A. Code of Conduct
Code of conduct atau kode perilaku adalah Etika dan
Aturan Main Antara Badan Kemanusiaan Internasional dalam Kegiatan Bantuan
Kemanusiaan. Merupakan
rumusan dari hasil Kesepakatan antara
7(tujuh) Badan Kemanusiaan Internasional yaitu : ICRC, IFRC, Caritas International,
International Save the Children, Lutheran World Federation, Oxfam dan World
Council of Churches. Kesepakatan tersebut berupa ketentuan dasar yang mengatur
standardisasi Perilaku Badan Kemanusiaan Internasional serta Pekerja
Kemanusiaan untuk menjamin Independensi dan Efektifitas dalam penyelenggaraan
kegiatan kemanusiaan
Agar penerapan menyeluruh dapat
diterapkan, maka Code of Conduct ini diadopsi oleh Federasi melalui General
Assembly and The Council of Delegates (Birmingham, 1993) dan International
Conference (Geneva, 1995);
Code of conduct terdiri
dari 10(sepuluh) Prinsip Dasar berkenaan dengan Humanitarian Relief Operation
serta 3(tiga) Annex yang mengatur hubungan antara Badan/Organisasi Kemanusiaan
dengan Pemerintah Setempat, Negara Donor dan Organisasi Antar Negara khususnya
pada saat bencana. Karena prinsipnya yang mengikat dan harus diterapkan secara
nyata oleh personel lembaga yang bersangkutan, maka bagi Federasi, tugas seorang anggota Delegasi Federasi jika
ditempatkan di suatu negara, maka ia harus mensosialisasikan Code of Conduct
ini kepada Perhimpunan Nasional dimana ia ditugaskan.
Adapun kesepuluh kode perilaku tersebut adalah :
1.
Kewajiban kemanusiaan adalah prioritas utama.

++++

**Soal A:**
Tuliskan ulang tanpa perubahan bagian entri yang dimulai dari baris berisi "Viewport: 600px width, 520px height." hingga baris berisi "This screenshot has width=1600, height=1000.", kedua baris itu ikut disertakan.
**Soal B:**
Teruskan teks tentang kode perilaku badan kemanusiaan internasional mulai dari kalimat terakhirnya.
Teks dan entri tidak saling berhubungan.

++++

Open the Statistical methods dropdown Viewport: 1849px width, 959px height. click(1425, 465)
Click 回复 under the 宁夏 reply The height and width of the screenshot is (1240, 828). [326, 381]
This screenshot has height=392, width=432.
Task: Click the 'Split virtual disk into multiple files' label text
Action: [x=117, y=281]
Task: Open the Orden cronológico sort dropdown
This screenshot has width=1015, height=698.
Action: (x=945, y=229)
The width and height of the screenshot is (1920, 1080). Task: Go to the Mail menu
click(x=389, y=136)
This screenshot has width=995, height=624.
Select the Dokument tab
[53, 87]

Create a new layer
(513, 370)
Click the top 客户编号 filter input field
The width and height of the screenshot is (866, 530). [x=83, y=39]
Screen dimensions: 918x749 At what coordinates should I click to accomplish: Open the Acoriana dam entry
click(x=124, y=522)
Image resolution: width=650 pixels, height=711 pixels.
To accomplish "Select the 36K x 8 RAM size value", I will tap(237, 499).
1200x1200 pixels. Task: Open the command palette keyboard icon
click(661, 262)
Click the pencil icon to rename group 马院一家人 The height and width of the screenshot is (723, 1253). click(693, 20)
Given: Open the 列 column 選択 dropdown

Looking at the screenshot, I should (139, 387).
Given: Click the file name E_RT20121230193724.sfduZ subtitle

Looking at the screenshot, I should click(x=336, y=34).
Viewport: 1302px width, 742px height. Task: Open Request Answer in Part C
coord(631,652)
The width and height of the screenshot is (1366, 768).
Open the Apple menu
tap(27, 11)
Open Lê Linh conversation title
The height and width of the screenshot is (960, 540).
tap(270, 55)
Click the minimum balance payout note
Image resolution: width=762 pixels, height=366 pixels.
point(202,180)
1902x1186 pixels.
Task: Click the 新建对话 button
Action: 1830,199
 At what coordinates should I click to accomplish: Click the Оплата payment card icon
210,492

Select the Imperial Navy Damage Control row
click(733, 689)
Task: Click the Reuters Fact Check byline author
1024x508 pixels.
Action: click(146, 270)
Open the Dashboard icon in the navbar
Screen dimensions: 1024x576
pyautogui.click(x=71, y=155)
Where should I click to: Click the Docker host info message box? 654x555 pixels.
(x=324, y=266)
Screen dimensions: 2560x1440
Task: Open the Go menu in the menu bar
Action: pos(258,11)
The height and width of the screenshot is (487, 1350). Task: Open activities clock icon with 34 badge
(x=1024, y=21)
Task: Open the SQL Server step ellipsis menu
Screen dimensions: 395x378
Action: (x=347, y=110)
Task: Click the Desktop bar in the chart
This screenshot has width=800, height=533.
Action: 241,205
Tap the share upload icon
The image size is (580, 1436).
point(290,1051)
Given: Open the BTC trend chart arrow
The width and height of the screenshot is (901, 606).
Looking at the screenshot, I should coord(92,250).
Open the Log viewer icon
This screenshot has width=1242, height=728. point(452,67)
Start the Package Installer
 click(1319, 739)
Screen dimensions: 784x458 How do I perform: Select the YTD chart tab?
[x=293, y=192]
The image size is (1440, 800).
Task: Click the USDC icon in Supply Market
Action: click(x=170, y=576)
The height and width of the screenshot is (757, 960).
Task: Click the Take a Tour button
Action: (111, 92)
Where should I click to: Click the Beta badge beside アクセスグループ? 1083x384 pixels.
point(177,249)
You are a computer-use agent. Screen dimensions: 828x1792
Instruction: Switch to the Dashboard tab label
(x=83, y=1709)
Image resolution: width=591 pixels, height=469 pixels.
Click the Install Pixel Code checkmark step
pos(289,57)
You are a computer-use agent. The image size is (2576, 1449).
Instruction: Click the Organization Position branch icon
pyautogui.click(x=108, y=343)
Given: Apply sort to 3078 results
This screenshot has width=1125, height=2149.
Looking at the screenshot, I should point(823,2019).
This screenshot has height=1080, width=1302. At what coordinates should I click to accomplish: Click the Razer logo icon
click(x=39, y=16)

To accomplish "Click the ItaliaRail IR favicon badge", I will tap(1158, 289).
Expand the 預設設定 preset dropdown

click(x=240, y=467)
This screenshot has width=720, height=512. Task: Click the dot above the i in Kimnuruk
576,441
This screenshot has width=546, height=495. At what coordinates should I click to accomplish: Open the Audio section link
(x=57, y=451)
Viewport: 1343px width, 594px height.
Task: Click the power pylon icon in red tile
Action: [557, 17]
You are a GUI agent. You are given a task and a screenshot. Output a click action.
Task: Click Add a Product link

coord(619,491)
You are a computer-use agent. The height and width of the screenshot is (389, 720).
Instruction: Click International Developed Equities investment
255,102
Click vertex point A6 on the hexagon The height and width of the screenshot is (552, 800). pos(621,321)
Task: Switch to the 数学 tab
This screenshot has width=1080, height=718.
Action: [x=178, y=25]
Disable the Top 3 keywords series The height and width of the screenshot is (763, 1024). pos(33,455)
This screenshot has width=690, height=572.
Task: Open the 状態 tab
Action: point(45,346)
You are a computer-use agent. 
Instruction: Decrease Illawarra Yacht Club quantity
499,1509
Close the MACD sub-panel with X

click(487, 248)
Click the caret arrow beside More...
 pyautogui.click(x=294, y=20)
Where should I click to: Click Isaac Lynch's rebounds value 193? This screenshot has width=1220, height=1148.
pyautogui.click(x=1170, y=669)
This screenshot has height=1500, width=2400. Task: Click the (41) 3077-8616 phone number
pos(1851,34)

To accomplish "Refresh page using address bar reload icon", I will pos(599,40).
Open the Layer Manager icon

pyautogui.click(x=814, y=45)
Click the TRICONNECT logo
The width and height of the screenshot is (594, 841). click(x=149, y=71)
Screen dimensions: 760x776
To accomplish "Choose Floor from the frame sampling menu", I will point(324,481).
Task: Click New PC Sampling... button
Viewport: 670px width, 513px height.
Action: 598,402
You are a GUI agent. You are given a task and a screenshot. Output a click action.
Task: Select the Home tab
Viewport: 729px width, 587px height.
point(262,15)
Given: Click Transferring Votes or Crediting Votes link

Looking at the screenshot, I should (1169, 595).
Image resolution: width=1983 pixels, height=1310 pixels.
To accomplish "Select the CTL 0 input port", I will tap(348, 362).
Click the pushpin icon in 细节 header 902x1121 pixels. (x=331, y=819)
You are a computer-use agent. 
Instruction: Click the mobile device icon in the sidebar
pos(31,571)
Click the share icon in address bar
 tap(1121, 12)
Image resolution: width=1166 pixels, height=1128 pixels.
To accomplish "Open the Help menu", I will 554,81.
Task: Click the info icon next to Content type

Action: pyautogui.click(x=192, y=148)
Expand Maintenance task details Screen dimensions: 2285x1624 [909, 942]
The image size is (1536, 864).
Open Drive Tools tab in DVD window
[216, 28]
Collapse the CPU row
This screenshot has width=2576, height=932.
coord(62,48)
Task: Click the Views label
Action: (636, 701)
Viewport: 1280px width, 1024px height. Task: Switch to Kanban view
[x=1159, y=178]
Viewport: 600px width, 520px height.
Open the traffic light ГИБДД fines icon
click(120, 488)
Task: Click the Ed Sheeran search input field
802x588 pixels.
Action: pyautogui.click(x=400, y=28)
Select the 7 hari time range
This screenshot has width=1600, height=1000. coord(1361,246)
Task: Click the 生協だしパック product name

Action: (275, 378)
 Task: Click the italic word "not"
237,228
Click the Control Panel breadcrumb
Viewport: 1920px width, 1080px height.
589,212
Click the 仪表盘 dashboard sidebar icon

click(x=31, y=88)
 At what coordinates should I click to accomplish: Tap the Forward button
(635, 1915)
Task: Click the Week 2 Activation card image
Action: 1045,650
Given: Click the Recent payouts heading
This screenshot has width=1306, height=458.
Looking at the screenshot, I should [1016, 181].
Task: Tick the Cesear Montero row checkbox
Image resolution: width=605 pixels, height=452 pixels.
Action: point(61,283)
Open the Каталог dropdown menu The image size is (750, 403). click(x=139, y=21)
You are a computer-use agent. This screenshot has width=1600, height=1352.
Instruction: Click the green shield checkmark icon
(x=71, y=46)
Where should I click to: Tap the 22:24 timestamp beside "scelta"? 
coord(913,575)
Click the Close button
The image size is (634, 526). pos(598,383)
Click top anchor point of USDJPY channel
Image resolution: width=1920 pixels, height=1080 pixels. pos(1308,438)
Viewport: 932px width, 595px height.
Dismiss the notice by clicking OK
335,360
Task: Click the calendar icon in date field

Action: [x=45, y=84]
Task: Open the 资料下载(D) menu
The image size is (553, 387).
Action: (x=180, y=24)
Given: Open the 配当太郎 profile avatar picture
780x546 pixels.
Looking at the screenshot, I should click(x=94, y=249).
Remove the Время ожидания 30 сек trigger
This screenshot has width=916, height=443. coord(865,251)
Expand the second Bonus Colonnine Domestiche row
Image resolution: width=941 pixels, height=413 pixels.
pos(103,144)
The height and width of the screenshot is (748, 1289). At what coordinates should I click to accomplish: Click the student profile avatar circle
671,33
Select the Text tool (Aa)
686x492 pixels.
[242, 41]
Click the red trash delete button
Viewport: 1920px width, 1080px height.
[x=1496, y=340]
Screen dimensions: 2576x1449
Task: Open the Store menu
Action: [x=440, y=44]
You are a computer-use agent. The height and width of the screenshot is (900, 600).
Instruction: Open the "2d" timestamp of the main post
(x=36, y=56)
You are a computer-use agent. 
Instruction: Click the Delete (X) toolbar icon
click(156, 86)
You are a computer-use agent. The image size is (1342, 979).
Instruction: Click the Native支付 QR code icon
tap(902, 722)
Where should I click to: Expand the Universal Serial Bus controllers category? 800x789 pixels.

++++

**Jawaban A:**
Viewport: 600px width, 520px height.
Open the traffic light ГИБДД fines icon
click(120, 488)
Task: Click the Ed Sheeran search input field
802x588 pixels.
Action: pyautogui.click(x=400, y=28)
Select the 7 hari time range
This screenshot has width=1600, height=1000. coord(1361,246)

**Jawaban B:**
-
Pengakuan atas Hak Korban Bencana/Konflik yaitu – Hak
Untuk Memperoleh Bantuan Kemanusiaan – dimanapun ia berada
-
Komitment untuk menyediakan Bantuan Kemanusiaan kepada
korban bencana/konflik, diamanapun atau kapanpun ia diperlukan
-
Akses terhadap lokasi bencana/konflik dan terhadap korban
tidak dihalang-halangi
-
Dalam memberikan bantuan kemanusiaan tidak menjadi bagian
dari suatu kegiatan politik atau partisan
2. Bantuan
diberikan tanpa pertimbangan ras, kepercayaan ataupun kebangsaan dari penerima
bantuan atau pun perbedaan dalam bentuk apa pun.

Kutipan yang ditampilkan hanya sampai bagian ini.